- About this task -
Leaving out the pictures, write out exactly each line from the line with "Open the dropdown" through the close of the listing below.

- Data for review -
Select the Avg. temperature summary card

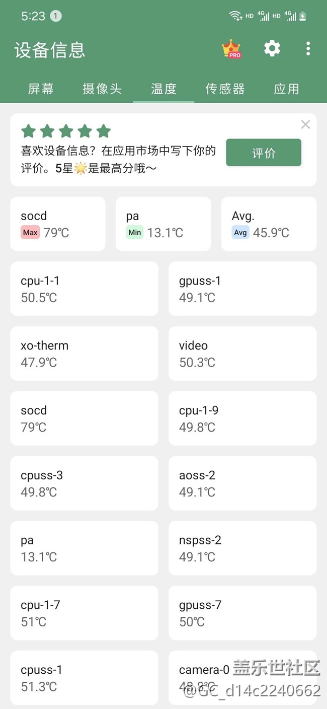coord(269,224)
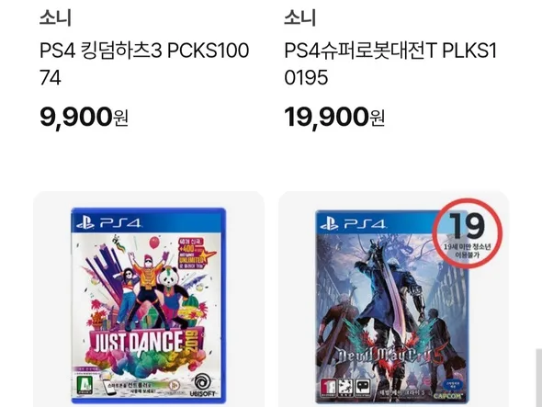The height and width of the screenshot is (407, 542).
Task: Open PS4슈퍼로봇대전T PLKS10195 product title
Action: pos(390,64)
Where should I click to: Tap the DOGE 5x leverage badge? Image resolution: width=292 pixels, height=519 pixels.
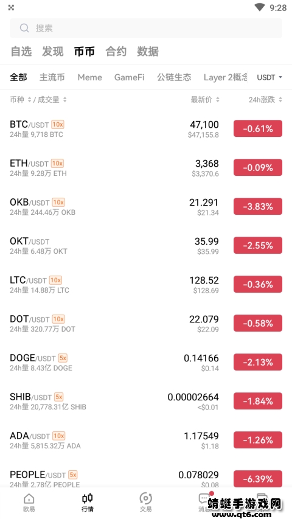(x=63, y=358)
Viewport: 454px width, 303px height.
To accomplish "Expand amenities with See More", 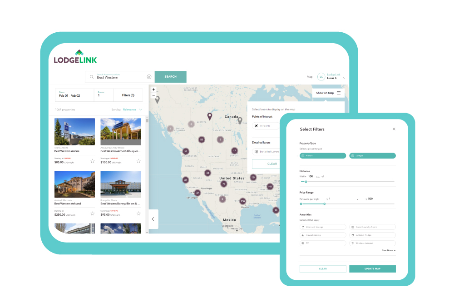I will click(x=388, y=250).
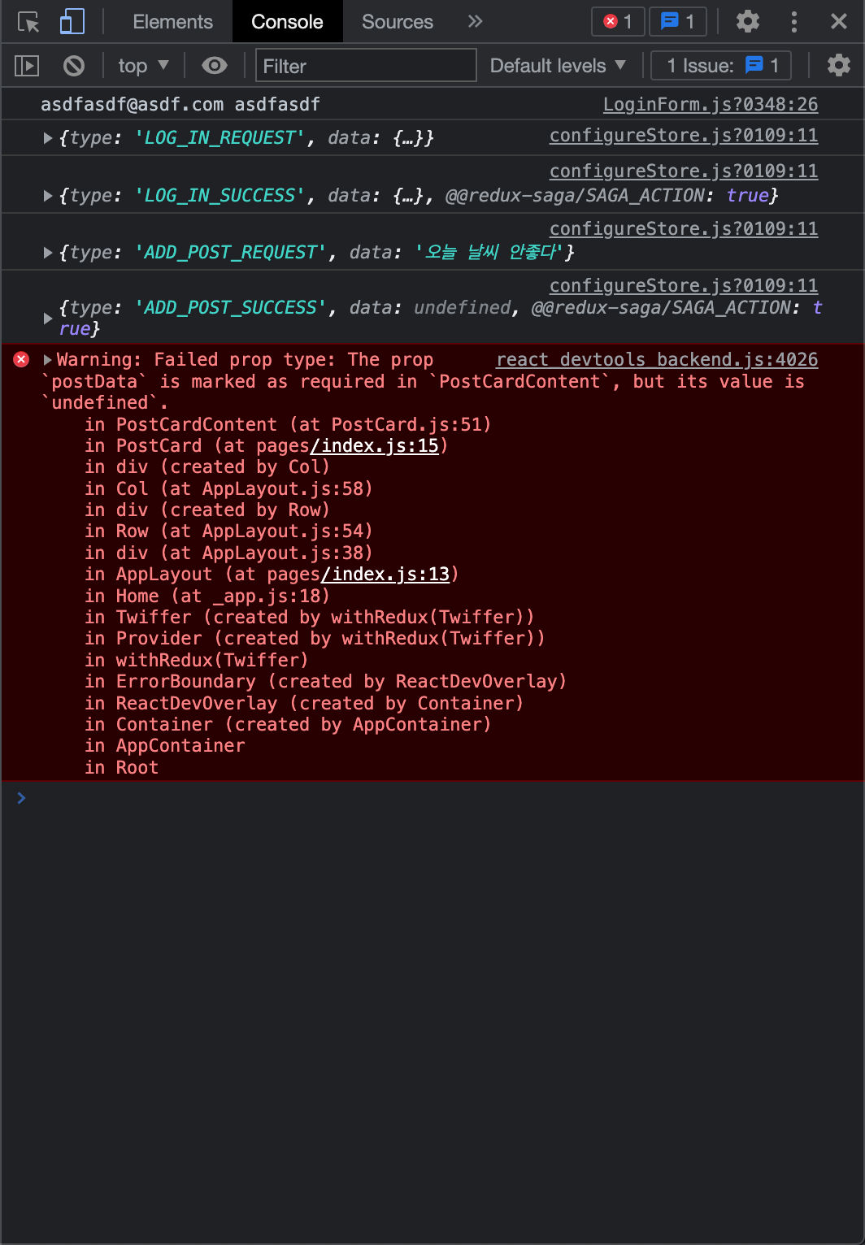This screenshot has width=865, height=1245.
Task: Open the three-dot DevTools menu
Action: [x=793, y=22]
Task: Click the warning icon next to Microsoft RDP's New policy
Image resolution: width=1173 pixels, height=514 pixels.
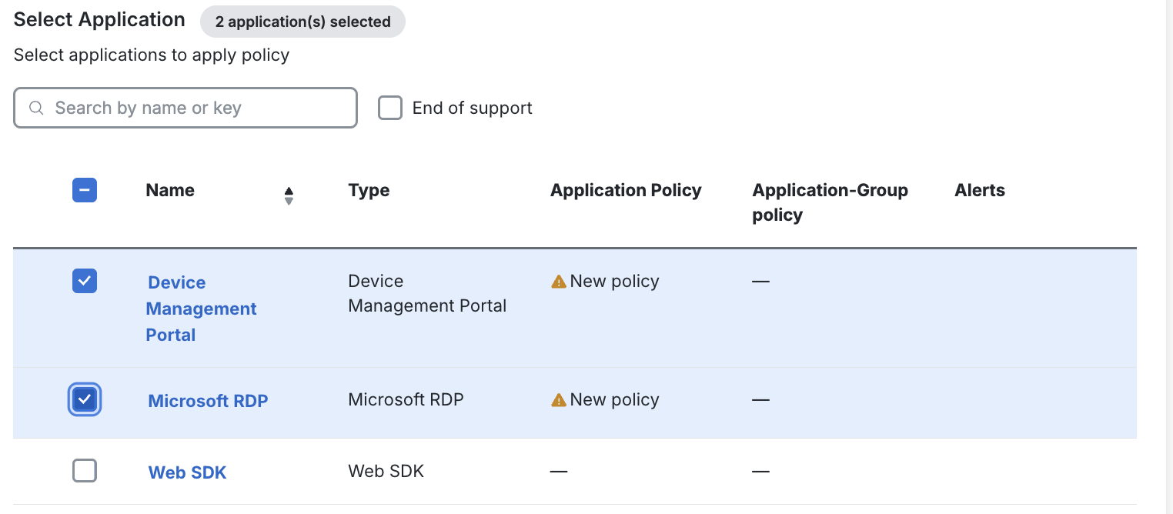Action: pyautogui.click(x=558, y=399)
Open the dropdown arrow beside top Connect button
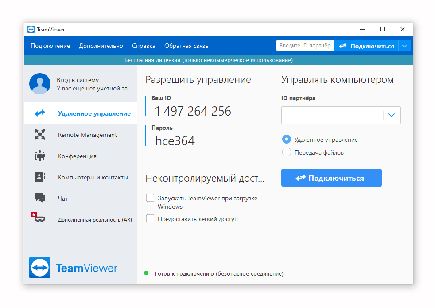 [404, 46]
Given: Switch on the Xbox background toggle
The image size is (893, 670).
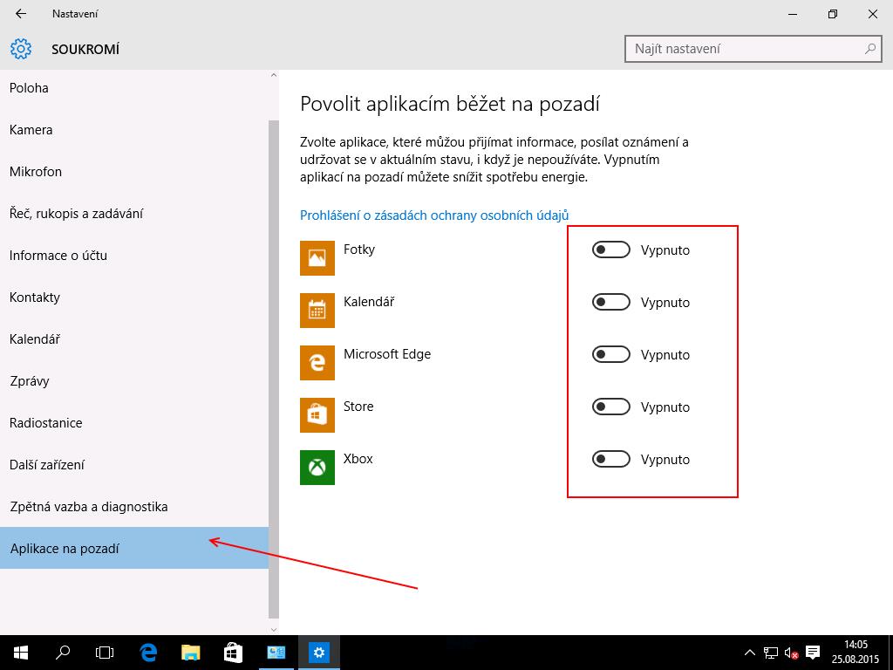Looking at the screenshot, I should (610, 460).
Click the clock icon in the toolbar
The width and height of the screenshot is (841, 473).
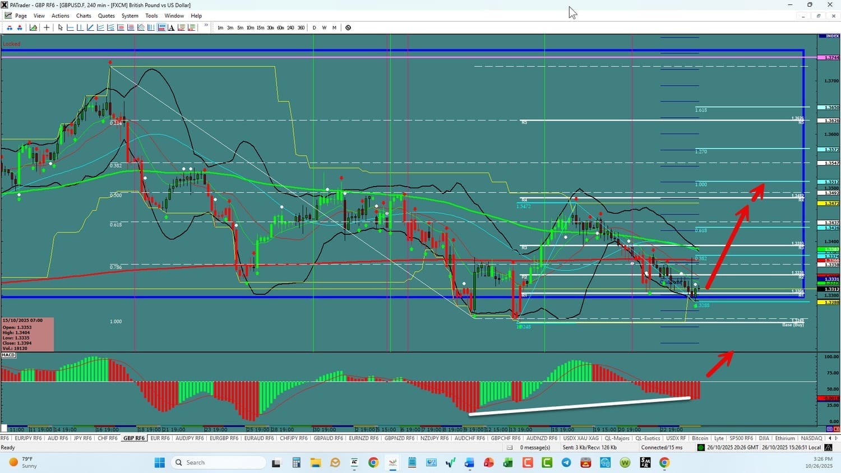348,27
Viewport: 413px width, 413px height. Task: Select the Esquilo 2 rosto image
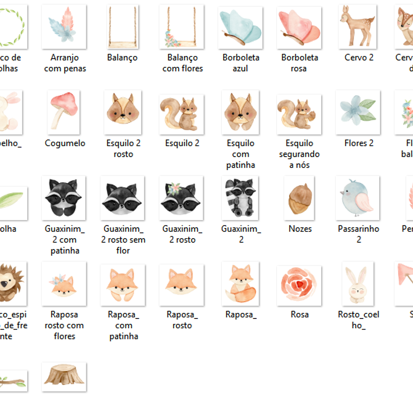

- Expected output -
Open the dropdown arrow beside top Connect button
 [404, 46]
Given: Switch on the Xbox background toggle
The image size is (893, 670).
Looking at the screenshot, I should (610, 460).
Click the clock icon in the toolbar
The width and height of the screenshot is (841, 473).
348,27
Viewport: 413px width, 413px height. Task: Select the Esquilo 2 rosto image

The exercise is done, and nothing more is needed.